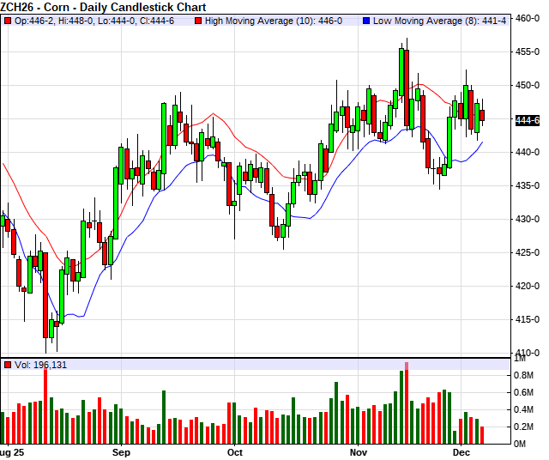Click the red swatch before the Op:446-2 legend

pos(8,19)
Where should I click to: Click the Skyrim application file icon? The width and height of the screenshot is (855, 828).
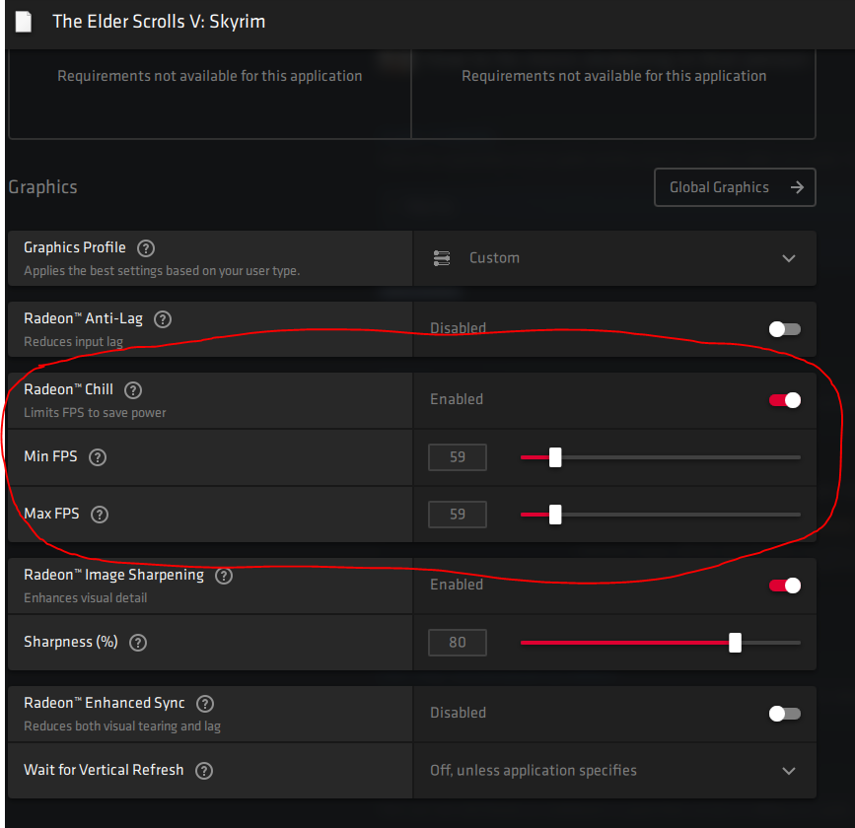coord(23,22)
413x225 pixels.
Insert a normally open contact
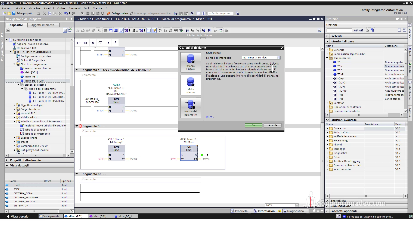78,43
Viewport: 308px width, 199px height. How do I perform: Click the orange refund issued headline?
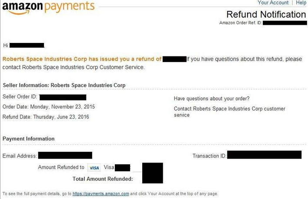[82, 59]
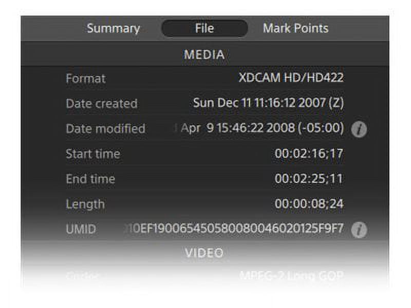Click the UMID row label
411x308 pixels.
point(81,229)
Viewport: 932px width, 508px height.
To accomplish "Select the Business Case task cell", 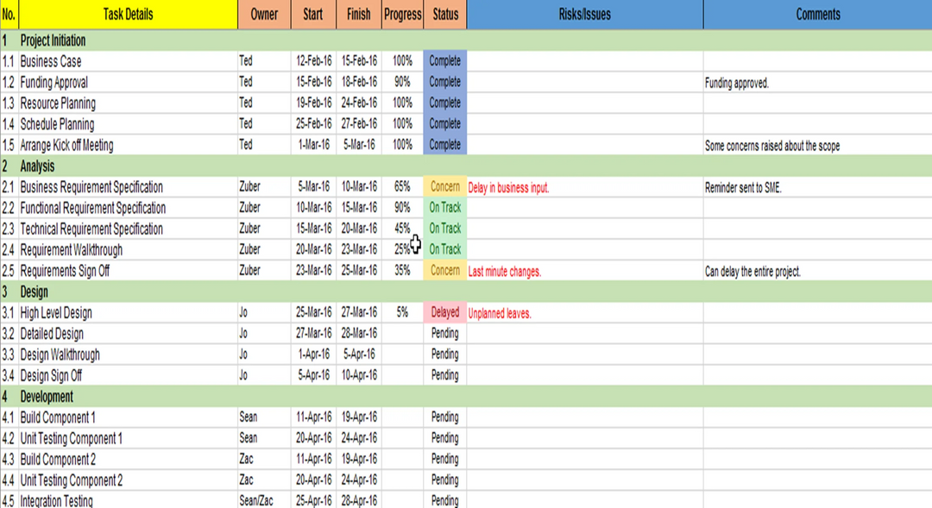I will point(52,62).
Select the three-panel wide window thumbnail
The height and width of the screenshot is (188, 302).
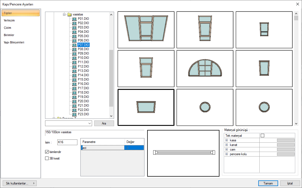146,30
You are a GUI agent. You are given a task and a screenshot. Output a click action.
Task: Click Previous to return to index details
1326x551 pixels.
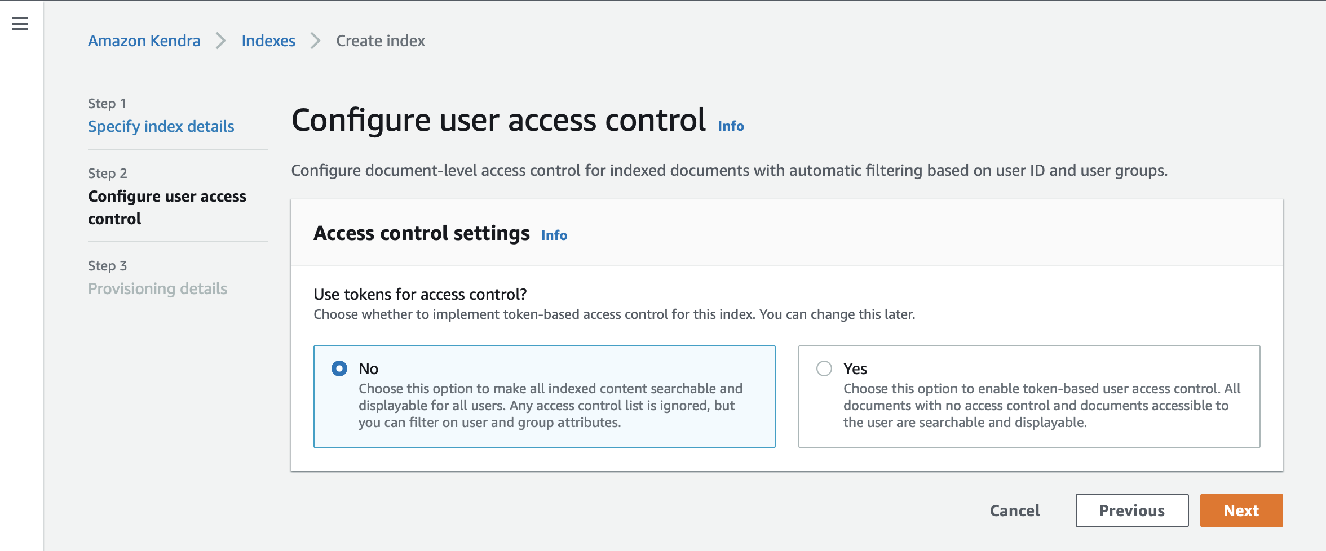[1131, 510]
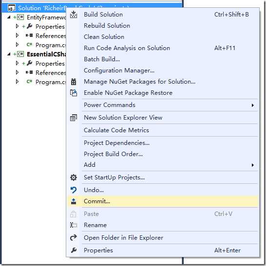Select Clean Solution menu entry
The height and width of the screenshot is (266, 266).
click(104, 37)
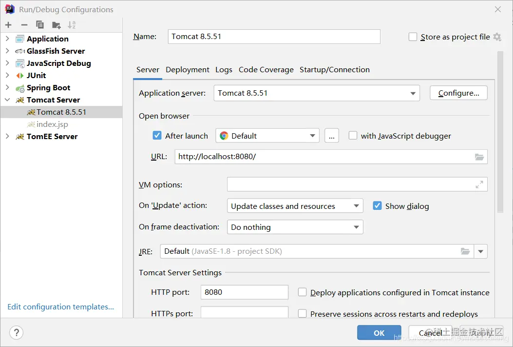Switch to the Deployment tab

pos(188,70)
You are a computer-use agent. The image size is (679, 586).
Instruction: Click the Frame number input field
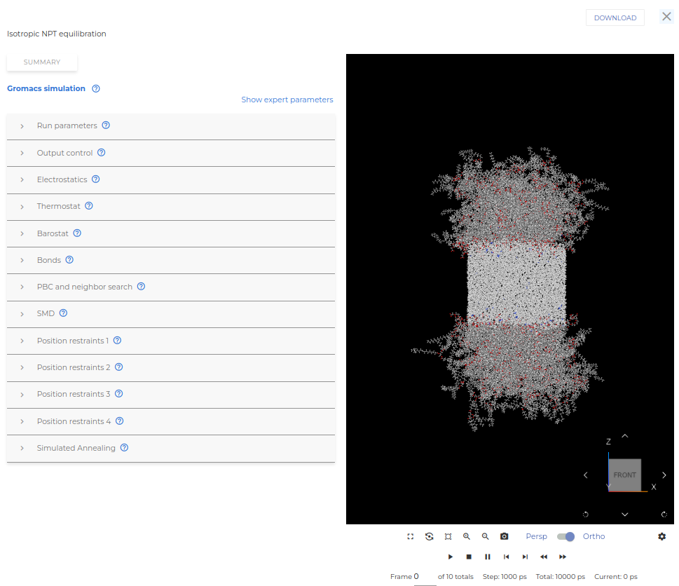[424, 577]
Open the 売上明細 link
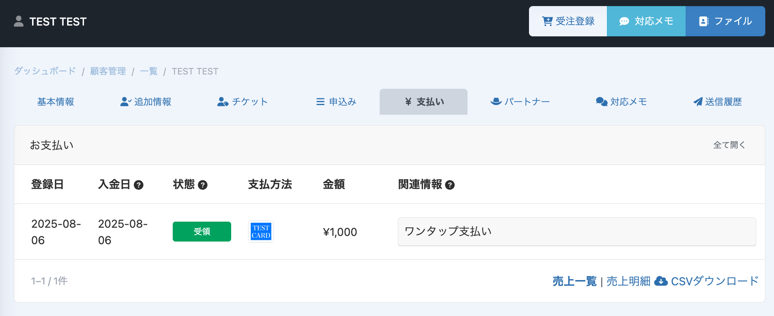The image size is (774, 316). point(628,281)
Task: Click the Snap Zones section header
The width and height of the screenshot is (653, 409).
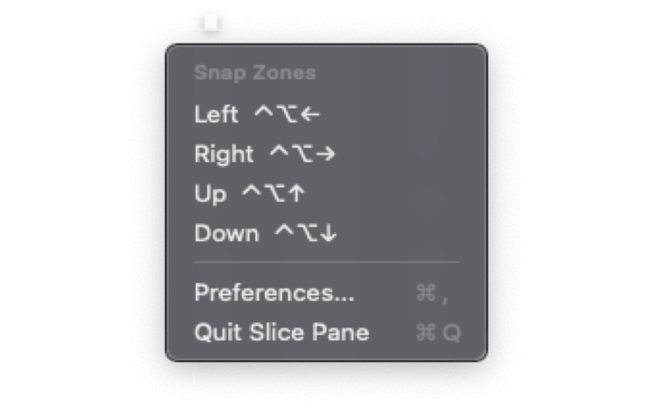Action: point(255,72)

════

Put the lines from the one containing "Task: Click the Snap Zones section header" through the end of the records into a numbered list, skipping blank lines. Leave the pictures out.

1. Task: Click the Snap Zones section header
2. The width and height of the screenshot is (653, 409).
3. Action: point(255,72)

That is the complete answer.